Most aldermen on the city’s West Side were poised to easily hold their seats on the City Council as vote totals were tallied Tuesday night.
But for Ald. Robert Maldonado (26th), the vote count was a bit too close for comfort and an April runoff election was not out of the question.
As of 9:30 p.m., he held just over 50 percent of the vote with 47 of the ward’s 49 precincts reporting.
“It is coming down to the wire, but we are optimistic about things right now,” said Maldonado campaign spokesman Conor Culloton on Tuesday night.
Maldonado was appointed to the City Council in 2009 by former Mayor Richard M. Daley. For the 15 years prior, he served as a Cook County Commissioner.
The 26th Ward covers the gentrified and still-gentrifying Logan Square, West Town and Humboldt Park neighborhoods.
Maldonado also saw the support of organized labor, scoring endorsements from the CTU, AFSCME and SEIU.
Maldonado’s two opponents combined for a little more than 49 percent of the vote as of 9:30 p.m. Theresa Siaw, a community activist, had garnered 28 percent of the vote.
Samantha Frontera, a spokeswoman for Siaw’s campaign, said they were hopeful an April 2 runoff election would be needed.
“We feel confident that we’ll be able to run a really good, clean campaign in the next month,” she said.
Maldonado’s fellow incumbent aldermen, Chris Taliaferro (29th), Jason Ervin (28th), Michael Scott (24th), Emma Mitts (37th) and Walter Burnett (27th), all saw healthy leads in the hours after polls closed.
Burnett had garnered 70 percent of the vote with 45 of the ward’s 50 precincts reporting as of 9:30 p.m., setting him up for his seventh term in the City Council.
He said that he planned to continue focusing on affordable housing and economic activity in the ward, which covers portions of the West Loop, the Near West Side, East Garfield Park and Humboldt Park, as well as parts of the Near North Side.
“We’ve got a lot of stuff going on that we have to complete and we’re going to continue to be the economic engine for the city of Chicago,” Burnett said Tuesday night.
Ervin also saw a strong lead over his three challengers, holding 62 percent of vote in the 28th Ward with 44 of the 46 precincts reporting as of 9:30 p.m.
Ervin was appointed to the City Council in 2011 after serving as village manager of west suburban Maywood. His 28th Ward covers parts of the West Loop, Little Italy, East and West Garfield Park and Austin.
His wife, Melissa Conyears-Ervin, was a candidate for city treasurer in 2019. She appeared to be headed for a runoff for the job against Ald. Ameya Pawar (47th), as neither secured 50 percent of the vote in the three-candidate race.
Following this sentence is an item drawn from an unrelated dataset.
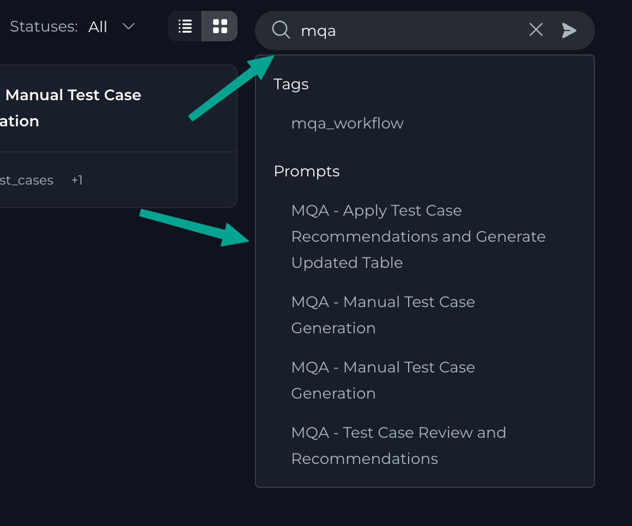The width and height of the screenshot is (632, 526).
Task: Clear the search text with X
Action: click(x=536, y=30)
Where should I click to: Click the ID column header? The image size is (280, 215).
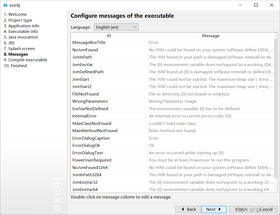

Taliaferro held nearly 60 percent of the vote in the 29th Ward as of 9:30 p.m., with 27 of the ward’s 44 precincts reporting.
The attorney and former sergeant in the Chicago Police Department was elected in 2015 after forcing former Ald. Deborah Graham into a runoff.
The 29th Ward covers swaths of the West Side, including Austin, Galewood and parts of Montclare and Belmont Heights.
Taliaferro secured a host of endorsements from labor groups, including the Chicago Federation of Labor, SEIU Local 73, AFSCME Council 31, the Chicago Teachers Union, the Chicago Firefighters union and the Fraternal Order of Police.
With 39 of 41 precincts reporting in the 24th Ward as of 9:30 p.m., Scott was holding a little more than 60 percent of the vote.
Scott was elected to his first term as 24th Ward alderman in 2015. The ward covers the North Lawndale neighborhood, where Scott grew up.
Prior to his election, he worked for the Chicago Park District, which included time as park supervisor at the Douglas Park Cultural and Community Center.
Scott’s ward covers a particularly violent part of the city, and he has said that economic development in the area is one of his main strategies to tamp down shootings.
Mitts, whose ward covers parts of Austin and West Garfield Park, saw a little more than 54 percent of the vote as of 9 p.m., with 35 of the 41 precincts in the 37th Ward’s reporting as of 9:30 p.m.
Mitts was appointed to the City Council in 2000. Her opponent in Tuesday’s election, CPS teacher Tara Stamps, ran against her in 2015 and forced her into a runoff. Stamps held 40 percent of the vote as of 9:30 p.m.
The Chicago Federation of Labor holds an ownership interest in the Chicago Sun-Times.